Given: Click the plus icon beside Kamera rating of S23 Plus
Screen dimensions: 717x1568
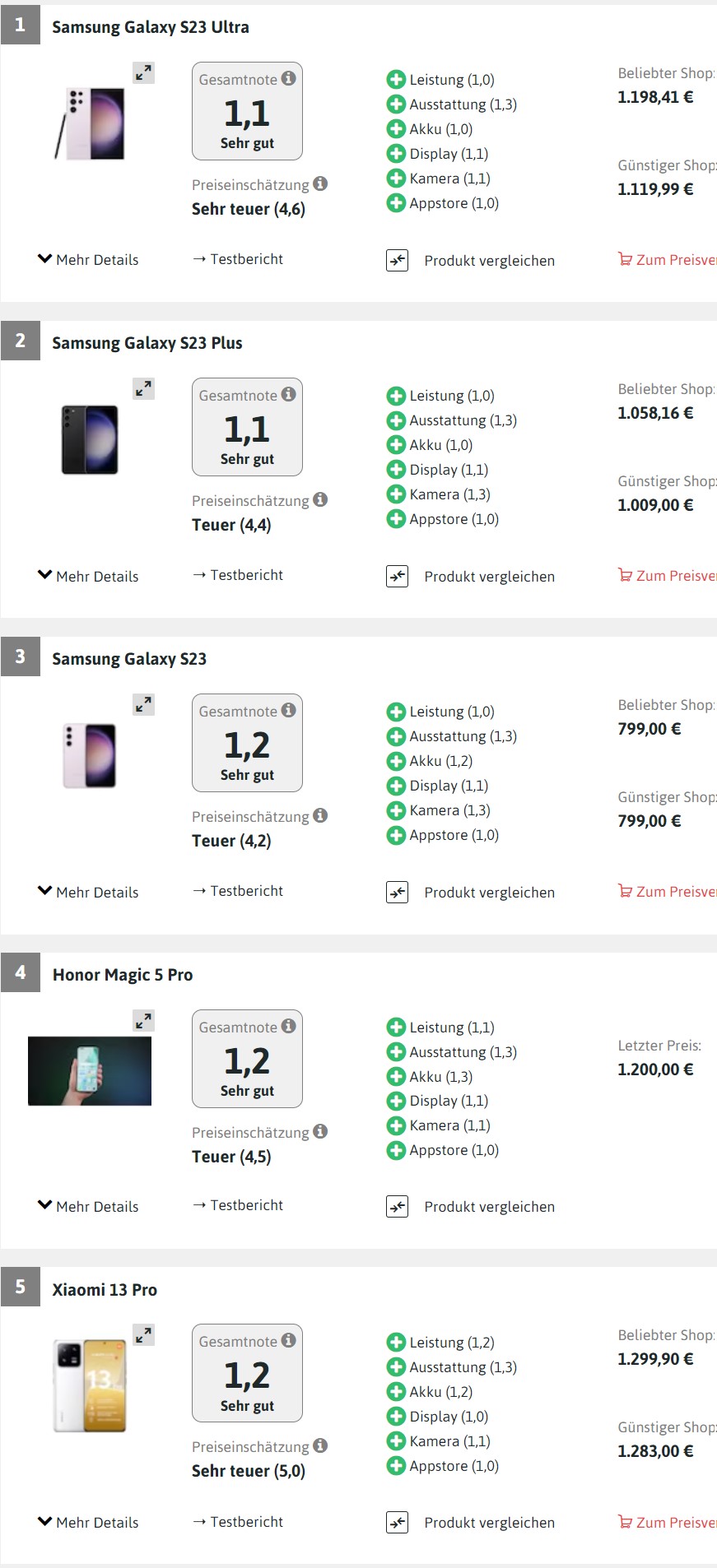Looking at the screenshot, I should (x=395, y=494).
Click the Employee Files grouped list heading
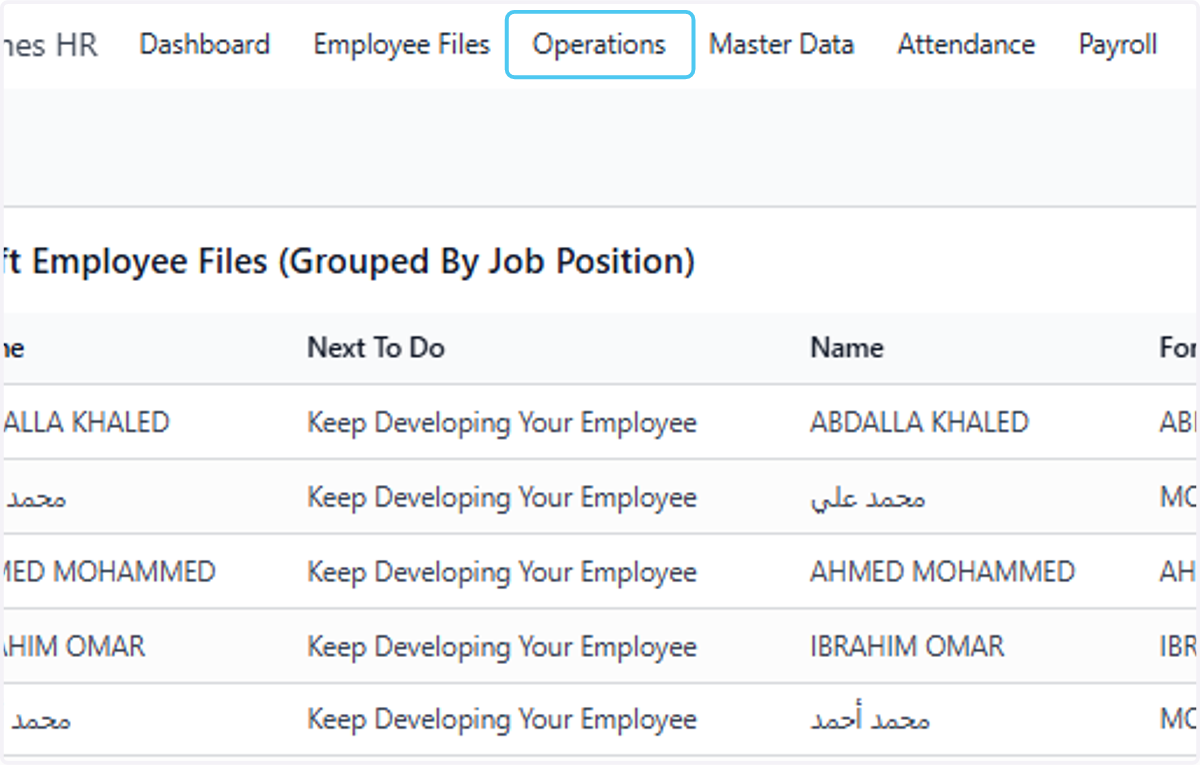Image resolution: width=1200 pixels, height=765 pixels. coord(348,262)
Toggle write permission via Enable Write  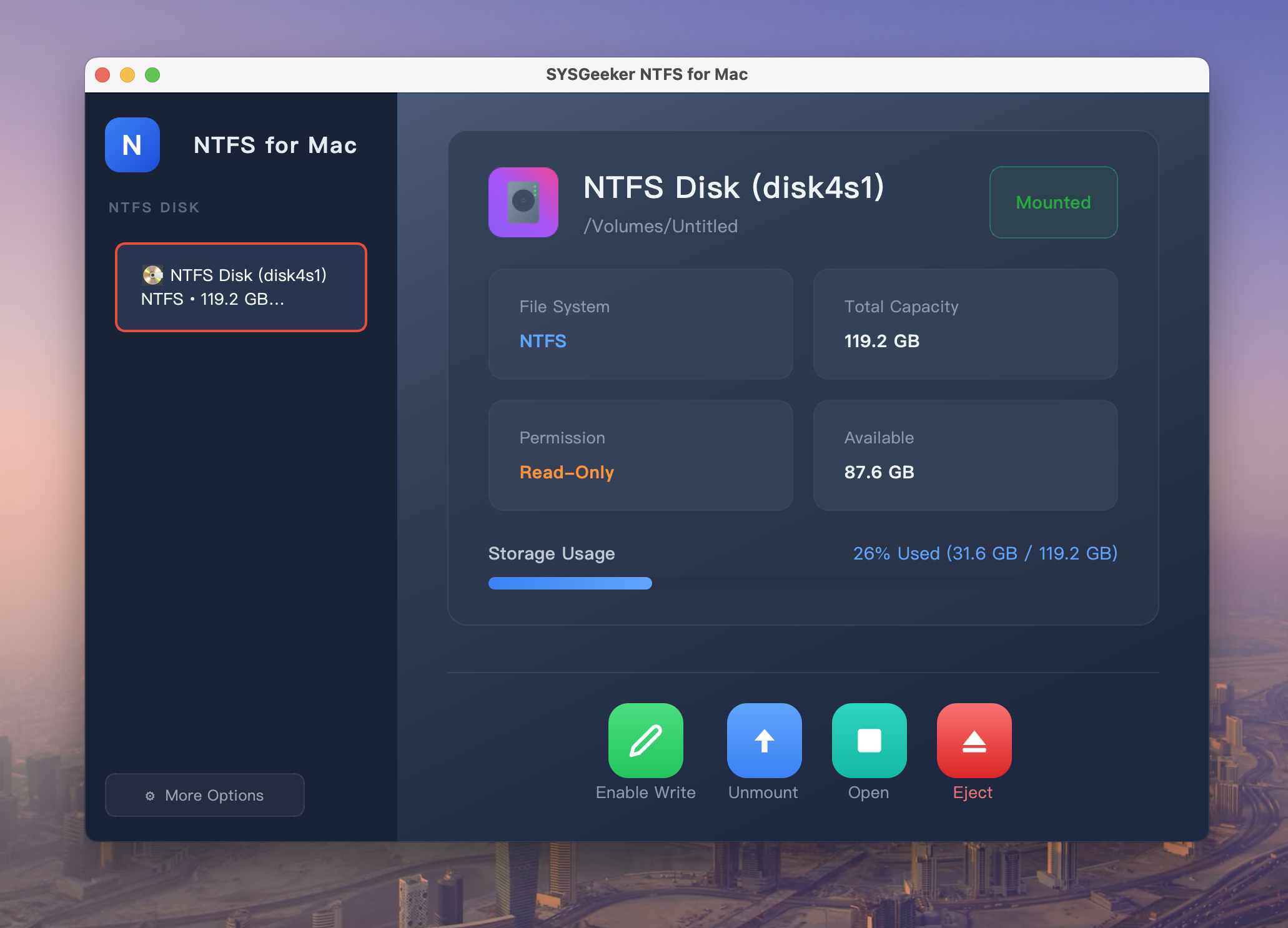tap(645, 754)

• _WHAT IS BEING ASKED_
Please state how many lines of the data above contain the string "Click", matching case exactly, and give only the number.

• _RESULT BELOW_
2